Les fils et la trame de l'aide sociale au Canada : 1990-2002

Cette thèse porte sur les transformations de l’intervention de l’État depuis les années 1980. On assiste, depuis une vingtaine d’années, à une transformation du rôle de l’État. De la mise en œuvre de politiques providentialistes, on est passé à l’adoption de politiques néolibérales. Ce passage s’est évidemment accompagné d’une transformation du discours étatique. Alors que l’État providence véhiculait des valeurs comme celle de la justice sociale, du progrès social et de l’égalité des chances, l’État néolibéral s’appuie sur des valeurs comme celles de l’efficacité, de l’équité, de l’inclusion sociale et de la compassion.

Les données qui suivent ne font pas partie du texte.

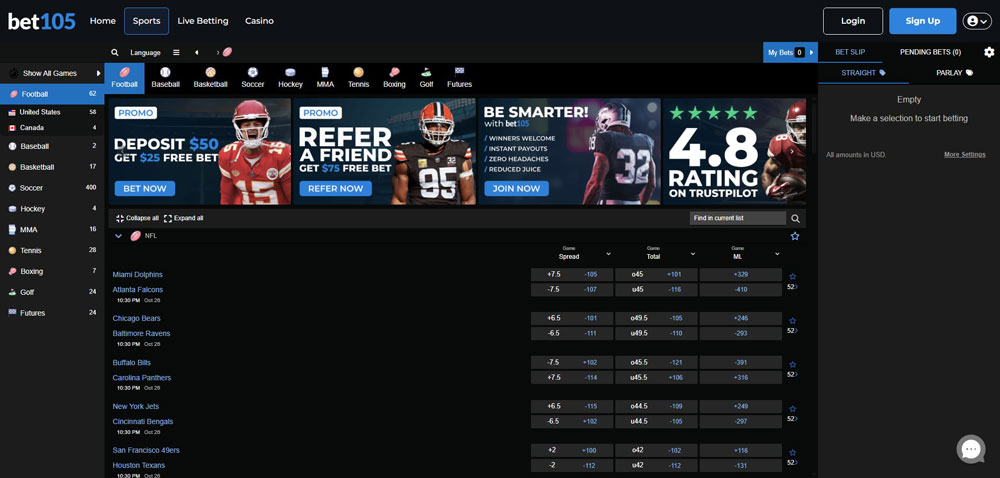Open the account profile dropdown
This screenshot has height=478, width=1000.
(976, 21)
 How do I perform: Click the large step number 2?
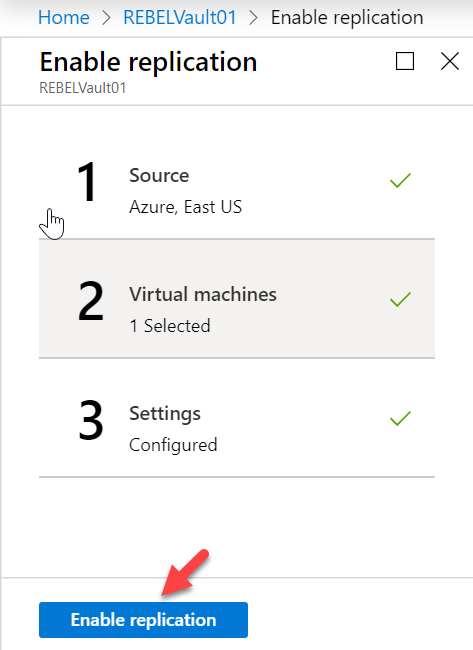pos(90,301)
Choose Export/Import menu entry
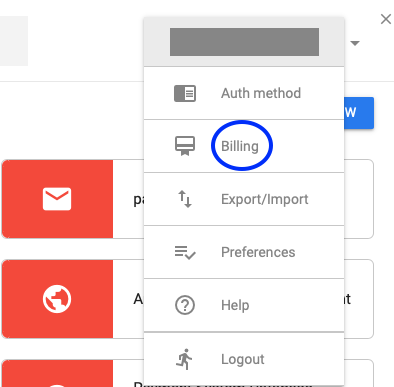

En plus de cette transformation dans le discours, on constate l’apparition de nouveaux enjeux comme ceux de l’employabilité, de l’enfance. Ces derniers ont donné lieu à la mise en œuvre de politiques publiques liées à ces thèmes. Cette analyse se penche plus particulièrement sur les réformes des programmes de sécurité du revenu de quatre provinces canadiennes, le Québec, l’Ontario, la Saskatchewan et l’Alberta. Durant les années 1990, celles-ci ont toutes adopté des mesures conditionnelles dans leur programme d’aide sociale. L’introduction d’une contrepartie qui vise la réinsertion des prestataires de l’aide sociale sur le marché du travail représente un des indicateurs d’une transformation majeure de l’intervention de l’État dans le secteur de la sécurité du revenu. Cette mutation ne s’est cependant pas produite partout de la même manière. L’histoire institutionnelle, les rapports de forces entre les groupes sociaux ainsi que les partis politiques au pouvoir représentent autant de facteurs qui ont conduit les provinces de l’Ontario et de l’Alberta à adopter des programmes de workfare et celles du Québec et de la Saskatchewan à opter pour l’introduction de mesures incitatives. La mise en place de programmes de sécurité du revenu incluant une contrepartie différente dans les provinces canadiennes permet d’affirmer qu’il existe au moins deux régimes d’États d’investissement social : l’État d’investissement social de conciliation qui prend forme au Québec et en Saskatchewan et l’État d’investissement social répressif présent en Ontario et en Alberta.